Alexandra Palt - Philippe Calandre pour L’Oréal


FashionNetwork.com: Since you joined L’Oréal, you have launched ‘Sharing Beauty with All’, the group’s sustainable development programme. How is the group performing with regards to the objectives set for 2020?

Alexandra Palt: We are making good progress, though we certainly won’t reach all the objectives we set ourselves. Some of them we will actually exceed, for example the target for CO2 emission reduction. We pledged to reduce by 60% in absolute terms the CO2 emissions generated by our manufacturing processes and, at the end of 2017, we’d already cut them by 70%. On the other hand, we know we won’t be able to hit our target for waste reduction, which was also set at minus 60% by 2020.

We chose to define as ‘waste’ everything that isn’t a finished product, a very stringent requirement. By the end of 2017, we managed to cut waste on finished products by 35%, and we are recycling 96% of our waste. Though we risk not reaching the target we set for 2020, we will nevertheless end up recycling nearly 100% of our waste. In the field of sustainable development, you learn by doing, as you do with any visionary project: we set ourselves a goal and this then forced us to re-think the way we work and how we develop our products. This is what’s happening at L’Oréal, and it’s our biggest success. 
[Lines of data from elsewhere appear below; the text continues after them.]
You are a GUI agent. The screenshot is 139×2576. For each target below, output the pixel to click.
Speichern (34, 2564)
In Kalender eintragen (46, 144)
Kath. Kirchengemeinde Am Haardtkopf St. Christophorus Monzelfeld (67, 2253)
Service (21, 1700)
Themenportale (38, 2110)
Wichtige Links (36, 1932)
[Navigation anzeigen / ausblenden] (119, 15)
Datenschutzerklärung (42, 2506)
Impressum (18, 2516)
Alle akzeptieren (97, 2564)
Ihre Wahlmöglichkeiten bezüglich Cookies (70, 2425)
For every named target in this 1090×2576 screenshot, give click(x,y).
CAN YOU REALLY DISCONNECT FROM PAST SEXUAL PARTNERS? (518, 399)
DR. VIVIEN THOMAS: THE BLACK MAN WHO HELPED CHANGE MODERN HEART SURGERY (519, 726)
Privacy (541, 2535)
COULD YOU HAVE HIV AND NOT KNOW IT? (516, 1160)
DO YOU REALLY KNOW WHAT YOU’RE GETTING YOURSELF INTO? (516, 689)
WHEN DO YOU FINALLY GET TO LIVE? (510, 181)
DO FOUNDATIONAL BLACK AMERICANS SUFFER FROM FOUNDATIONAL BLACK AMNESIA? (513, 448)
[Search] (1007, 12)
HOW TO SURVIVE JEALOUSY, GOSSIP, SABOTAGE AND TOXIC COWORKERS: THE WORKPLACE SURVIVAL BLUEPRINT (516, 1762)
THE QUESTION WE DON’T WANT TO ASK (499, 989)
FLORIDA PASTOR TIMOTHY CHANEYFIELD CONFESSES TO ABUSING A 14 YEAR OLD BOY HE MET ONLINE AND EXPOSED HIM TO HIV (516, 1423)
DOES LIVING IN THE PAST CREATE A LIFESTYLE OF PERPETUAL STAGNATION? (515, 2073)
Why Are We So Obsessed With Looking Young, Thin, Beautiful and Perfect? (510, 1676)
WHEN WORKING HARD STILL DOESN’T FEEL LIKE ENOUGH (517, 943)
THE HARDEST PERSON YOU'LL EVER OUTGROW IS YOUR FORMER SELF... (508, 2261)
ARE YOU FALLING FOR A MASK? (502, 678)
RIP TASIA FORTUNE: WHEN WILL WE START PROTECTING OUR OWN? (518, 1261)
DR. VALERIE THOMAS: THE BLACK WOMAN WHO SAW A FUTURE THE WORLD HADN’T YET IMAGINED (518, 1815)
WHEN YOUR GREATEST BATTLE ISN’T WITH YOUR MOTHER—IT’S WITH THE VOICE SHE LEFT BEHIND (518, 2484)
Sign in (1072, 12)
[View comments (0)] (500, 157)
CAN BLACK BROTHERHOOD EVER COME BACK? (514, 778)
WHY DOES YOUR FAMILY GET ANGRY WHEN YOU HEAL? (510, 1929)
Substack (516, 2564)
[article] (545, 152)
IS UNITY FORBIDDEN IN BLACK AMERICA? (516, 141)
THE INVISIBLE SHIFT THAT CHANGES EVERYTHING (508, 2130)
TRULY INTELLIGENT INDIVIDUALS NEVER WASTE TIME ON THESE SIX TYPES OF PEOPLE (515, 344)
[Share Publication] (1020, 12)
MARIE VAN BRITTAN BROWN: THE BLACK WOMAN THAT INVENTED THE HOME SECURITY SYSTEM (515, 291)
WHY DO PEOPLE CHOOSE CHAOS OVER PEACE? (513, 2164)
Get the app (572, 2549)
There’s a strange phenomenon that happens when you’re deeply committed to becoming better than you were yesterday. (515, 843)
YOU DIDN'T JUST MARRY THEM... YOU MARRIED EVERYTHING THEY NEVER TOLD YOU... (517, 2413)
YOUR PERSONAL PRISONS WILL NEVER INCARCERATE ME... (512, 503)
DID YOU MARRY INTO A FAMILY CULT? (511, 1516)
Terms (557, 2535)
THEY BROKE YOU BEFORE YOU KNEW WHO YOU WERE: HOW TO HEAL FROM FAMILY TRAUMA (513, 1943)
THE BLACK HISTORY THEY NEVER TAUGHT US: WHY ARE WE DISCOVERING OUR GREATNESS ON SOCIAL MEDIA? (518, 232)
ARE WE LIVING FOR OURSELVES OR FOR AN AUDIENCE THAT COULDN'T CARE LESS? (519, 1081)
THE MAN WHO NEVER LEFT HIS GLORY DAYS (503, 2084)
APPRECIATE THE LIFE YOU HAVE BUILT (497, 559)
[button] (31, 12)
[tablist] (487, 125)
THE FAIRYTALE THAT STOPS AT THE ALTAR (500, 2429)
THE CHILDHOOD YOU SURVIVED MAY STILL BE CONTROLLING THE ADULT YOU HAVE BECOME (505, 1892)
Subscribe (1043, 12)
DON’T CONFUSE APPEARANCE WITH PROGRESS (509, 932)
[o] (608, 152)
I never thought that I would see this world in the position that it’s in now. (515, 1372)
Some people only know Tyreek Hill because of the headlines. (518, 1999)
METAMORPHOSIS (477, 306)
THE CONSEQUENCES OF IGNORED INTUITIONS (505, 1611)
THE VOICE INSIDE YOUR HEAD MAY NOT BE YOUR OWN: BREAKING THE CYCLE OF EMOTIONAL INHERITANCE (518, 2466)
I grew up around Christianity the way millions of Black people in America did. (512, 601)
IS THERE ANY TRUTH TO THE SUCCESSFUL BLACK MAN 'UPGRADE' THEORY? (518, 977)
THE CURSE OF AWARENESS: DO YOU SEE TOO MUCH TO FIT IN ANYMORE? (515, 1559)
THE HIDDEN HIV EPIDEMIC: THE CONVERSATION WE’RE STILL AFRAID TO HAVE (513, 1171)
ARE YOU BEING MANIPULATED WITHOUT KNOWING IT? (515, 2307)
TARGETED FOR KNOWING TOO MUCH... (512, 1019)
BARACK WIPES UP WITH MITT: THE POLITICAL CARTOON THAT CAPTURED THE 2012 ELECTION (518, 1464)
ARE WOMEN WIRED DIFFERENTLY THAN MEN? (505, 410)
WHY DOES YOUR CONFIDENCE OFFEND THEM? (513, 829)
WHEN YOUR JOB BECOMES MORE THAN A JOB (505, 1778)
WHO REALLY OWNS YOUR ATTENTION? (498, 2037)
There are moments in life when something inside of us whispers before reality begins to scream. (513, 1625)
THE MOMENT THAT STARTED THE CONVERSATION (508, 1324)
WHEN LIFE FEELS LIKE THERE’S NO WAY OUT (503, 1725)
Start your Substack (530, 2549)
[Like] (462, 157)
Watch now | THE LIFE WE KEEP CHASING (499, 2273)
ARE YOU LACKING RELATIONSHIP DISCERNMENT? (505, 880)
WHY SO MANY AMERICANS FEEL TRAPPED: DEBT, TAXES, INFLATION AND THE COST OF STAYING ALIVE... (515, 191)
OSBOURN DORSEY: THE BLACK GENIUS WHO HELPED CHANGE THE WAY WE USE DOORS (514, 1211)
FNW: L’Oréal regularly issues statements about its environmental performance; how do you reply to the sceptics?
AP: Disclosing information about sustainable development is a genuine duty, and I’m aware that – especially in France – people are wary. But we must be very clear: in this hyper-transparent world of ours, if L’Oréal engages in greenwashing, it would soon become known! The figures we publish each year underline our goal of being transparent about results. And as industry leaders, we also have a responsibility, since the way we operate can encourage others to do likewise. Everyone must be made aware of their own responsibilities, which means we must never stop talking about sustainable development and climate change, and about what each individual consumer can do.  Because when they buy cosmetics, consumers don’t necessarily think about sustainable development. And as long as they don’t embrace this mindset, it will be hard to move forward as fast as we’d like to.

FNW: So, how do you explain to consumers the work that L’Oréal is doing to improve its products and minimise their environmental impact?
AP: We have analysed this for several years, and I’d dearly like to be able to give you a simple, straightforward answer, but it’s still a challenge. As a corporation, we want to improve constantly, and we pledged that 100% of our products will show an improvement in their environmental and social profile by 2020. Even though it’s possible we may not reach this figure, what’s really interesting is that this approach really does change the way we do things: we use recycled plastic for packaging, we design formulas in a different way, we reduce the size of bottles and containers so that they take up less space on delivery trucks and we can slash CO2 emissions, etc. We’d like to tell consumers about all these improvements, but our surveys show that consumers aren’t necessarily interested in them.